でも最近になって、“すぐに学校を辞めたい”と、あまり口に出なくなりました。その理由は、高校を卒業していなければ仕事が見つからないという現実があるし、今まで私が頑張ってきた努力を無駄にはしたくなかったからです。今考えると、あの頃の私はどれだけ我儘だったのだろうと思います。現在も学校に対して不満や不安は一杯あるけれども、今はもう自分のできる限りで頑張っていこうと思えるようになりました。

この高校に入学して一番最初に思ったことは、“ここって本当に学校なの?”ということでした。建物がビルであり、エレベーターもあったからです。授業の進め方も、レポートを見ながら進めていくので、この方法にも驚かされました。そして、授業を受けている人たちが私よりも年上の人や、年下の人が一緒になっていたことです。また、お昼休みはどこでお弁当を食べるかという難題がありました。そして私にとって、誰にも邪魔されず、食べているところを誰にも見られない、という2つの理由からトイレでご飯を食べるようになりました。体育の授業があるときは、トイレの中で着替えました。
私は、学校では“もう一人の私”を演じていました。“もう一人の私”は、無口で無表情、そしてあまり人とは関わらないという性格です。この性格は、この高校に入学したときには既に作り上げていました。なぜなら、本当の自分を出してしまうと、きっと小学校時代と同じように嫌な思いをすることが分かっていたからです。でも、今考えてみると、そんなことは全くありませんでした。

年はじめて、友達ができました。その友達は、私が一番嫌いであった体育の授業で知り合いました。それまでは、友達が居なかったこともあり、“友達”とはどういう感じなんだろうというのが実感でした。

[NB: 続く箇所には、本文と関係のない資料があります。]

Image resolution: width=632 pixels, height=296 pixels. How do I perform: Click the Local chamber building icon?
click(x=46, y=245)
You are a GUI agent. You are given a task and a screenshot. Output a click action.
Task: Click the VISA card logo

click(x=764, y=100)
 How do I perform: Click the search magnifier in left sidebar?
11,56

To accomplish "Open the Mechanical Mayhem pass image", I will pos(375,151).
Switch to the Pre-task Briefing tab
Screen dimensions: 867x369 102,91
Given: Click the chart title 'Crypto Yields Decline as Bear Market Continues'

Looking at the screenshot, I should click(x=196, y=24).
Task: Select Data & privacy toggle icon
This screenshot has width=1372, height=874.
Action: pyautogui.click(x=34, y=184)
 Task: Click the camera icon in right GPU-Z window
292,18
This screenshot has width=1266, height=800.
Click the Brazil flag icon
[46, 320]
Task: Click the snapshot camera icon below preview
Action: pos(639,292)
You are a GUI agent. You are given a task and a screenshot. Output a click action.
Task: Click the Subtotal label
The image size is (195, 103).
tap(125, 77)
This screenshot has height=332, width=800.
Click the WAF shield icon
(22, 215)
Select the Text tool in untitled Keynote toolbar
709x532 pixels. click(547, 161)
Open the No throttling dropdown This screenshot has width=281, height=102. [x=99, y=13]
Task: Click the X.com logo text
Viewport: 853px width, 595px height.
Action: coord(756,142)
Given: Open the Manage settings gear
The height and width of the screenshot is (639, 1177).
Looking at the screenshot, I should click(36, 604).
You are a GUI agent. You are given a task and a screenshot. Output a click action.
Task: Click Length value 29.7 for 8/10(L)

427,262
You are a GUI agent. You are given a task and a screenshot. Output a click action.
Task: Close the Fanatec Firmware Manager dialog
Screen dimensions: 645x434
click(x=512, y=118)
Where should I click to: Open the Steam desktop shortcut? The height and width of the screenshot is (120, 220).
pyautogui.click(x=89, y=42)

小学校の時に自殺したいと思い込むまでいじめを受けていたこともあり、私のことを真剣に思ってくれる人はいない。友達は不必要だと考えていました。私はいじめにあってから、ずーっと“友達”というのは“冷たい存在”であると思っていました。それが、この高校ではじめてできた友達は、私の手を何度も何度も握ってくれました。私は、最初この行為に驚きました。でも、その友達の手を握り返した途端、とても暖かいものを感じました。この出来事があって以来、“友達を信じられる存在である”と思うようになりました。
でも、時には私の心の中に入ってくる子も居ます。この子に「友達になりたい」と言われましたが、心の中で“こんな人の気持ちも考えずに心の中にずかずか入ってくる人は嫌い”と思っていましたので、私はすぐに拒否しました。

私が、大きく変わったのは、感想文を書けるようになったことです。今までは自分に自信がなかったために、お母さんに書いてもらっていました。でも、それでは私の思いが何一つ伝わらないことに、最近気付きました。それからは、自分の思いを感想文に書いていきました。書いていくうちに、“自分の思いを正直に書けるのは、なんてすばらしいことなんだろう”と思えるようになりました。この文章も、難しいけれども、自分の思いを素直に書けると言うのはすごく素敵なんだと、そういう思いを強くしながら書きました。